- _Task to carry out_
In your output, repeat each entry exactly and include no pictures.

- _Dataset extract_

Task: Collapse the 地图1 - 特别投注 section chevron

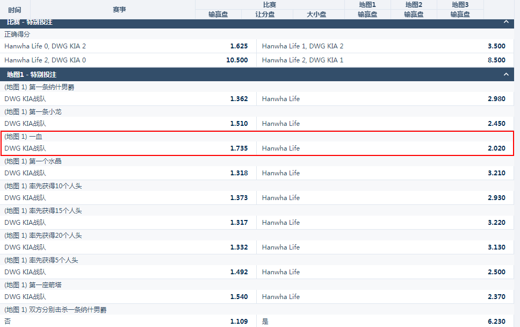Action: coord(505,74)
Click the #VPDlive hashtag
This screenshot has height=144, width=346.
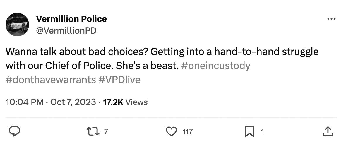119,79
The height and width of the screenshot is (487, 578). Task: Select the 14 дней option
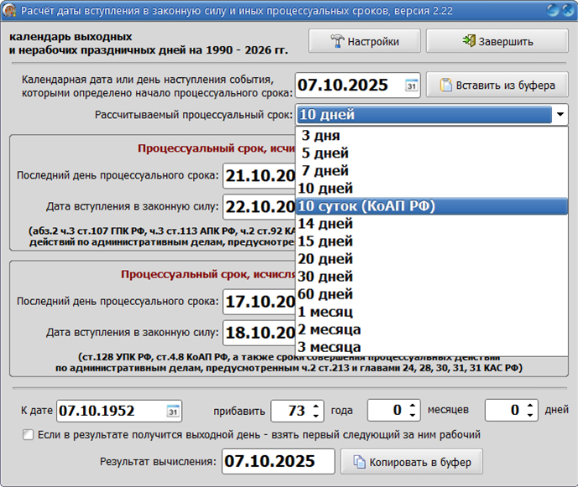(326, 224)
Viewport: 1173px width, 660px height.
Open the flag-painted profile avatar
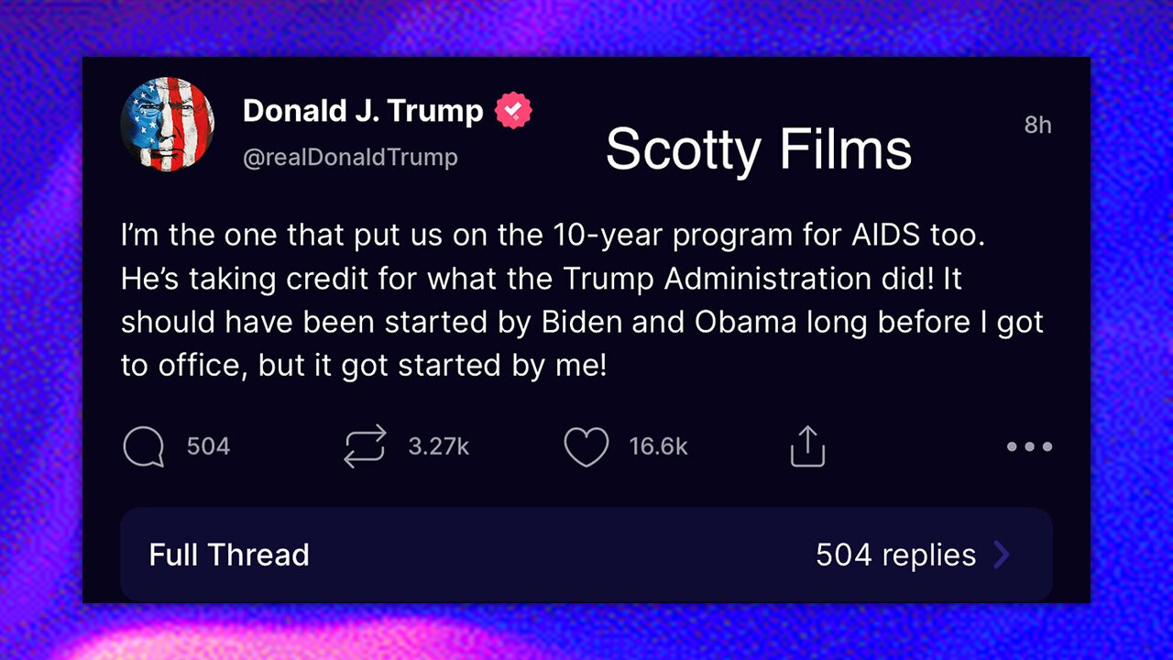[168, 124]
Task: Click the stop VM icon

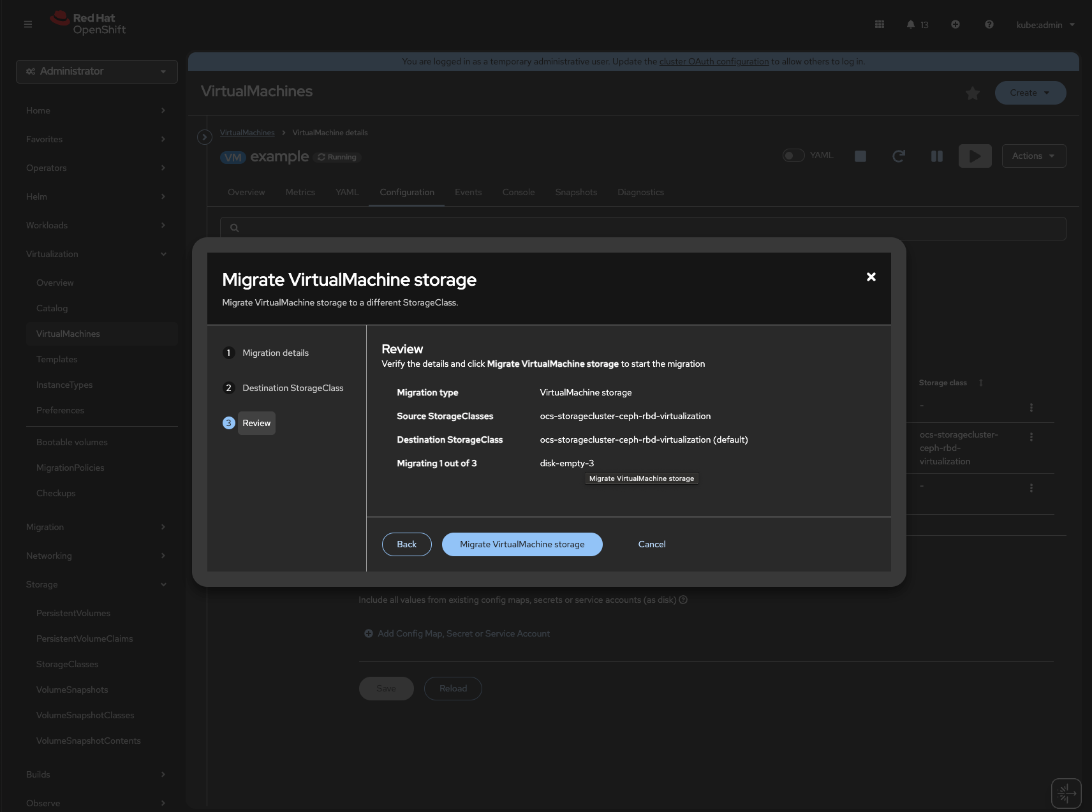Action: [860, 156]
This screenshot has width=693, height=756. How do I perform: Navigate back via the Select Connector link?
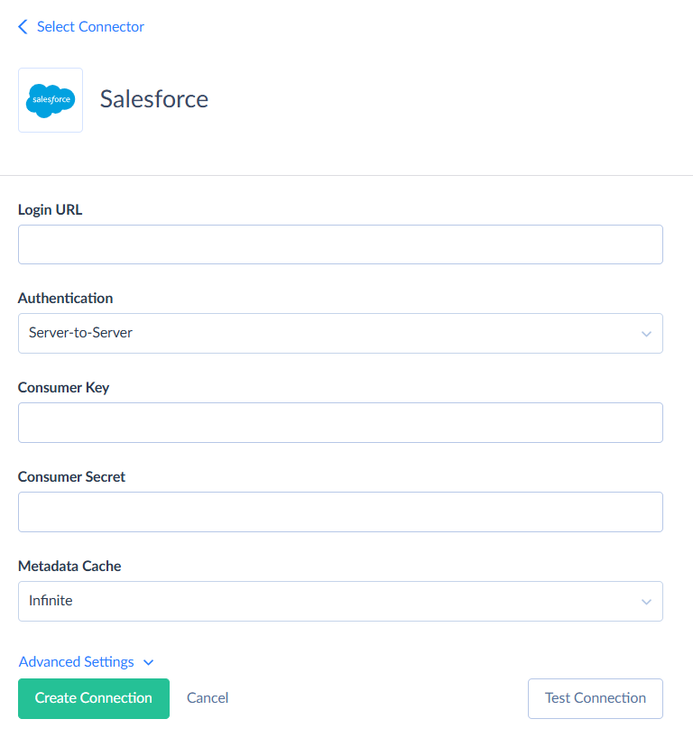point(89,26)
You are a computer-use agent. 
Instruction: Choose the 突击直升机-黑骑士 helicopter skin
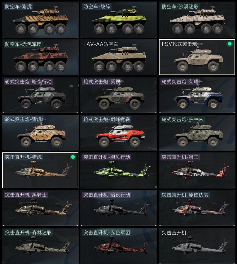click(40, 208)
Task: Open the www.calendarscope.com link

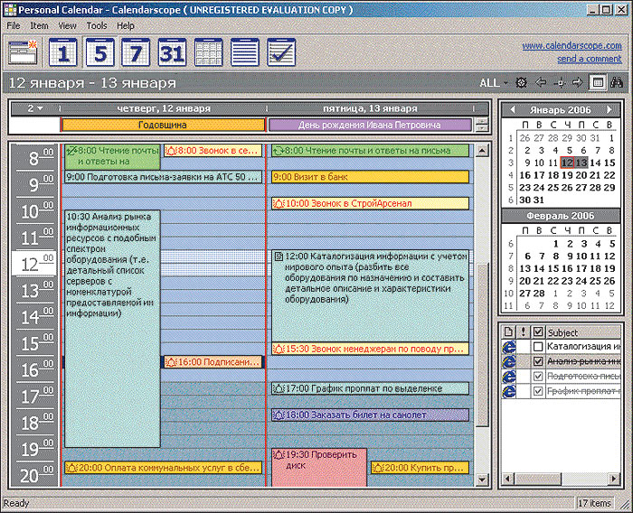Action: coord(572,45)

- _Exercise response_
Task: Collapse the 地图1 - 特别投注 section chevron

Action: coord(505,74)
Click the #VPDlive hashtag
This screenshot has height=144, width=346.
119,79
The height and width of the screenshot is (487, 578). Task: Select the 14 дней option
(326, 224)
Viewport: 1173px width, 660px height.
Open the flag-painted profile avatar
[168, 124]
Task: Click the stop VM icon

Action: [860, 156]
This screenshot has width=693, height=756. How do I perform: Navigate back via the Select Connector link?
point(89,26)
You are a computer-use agent. 
Instruction: Choose the 突击直升机-黑骑士 helicopter skin
click(40, 208)
Task: Open the www.calendarscope.com link

Action: coord(572,45)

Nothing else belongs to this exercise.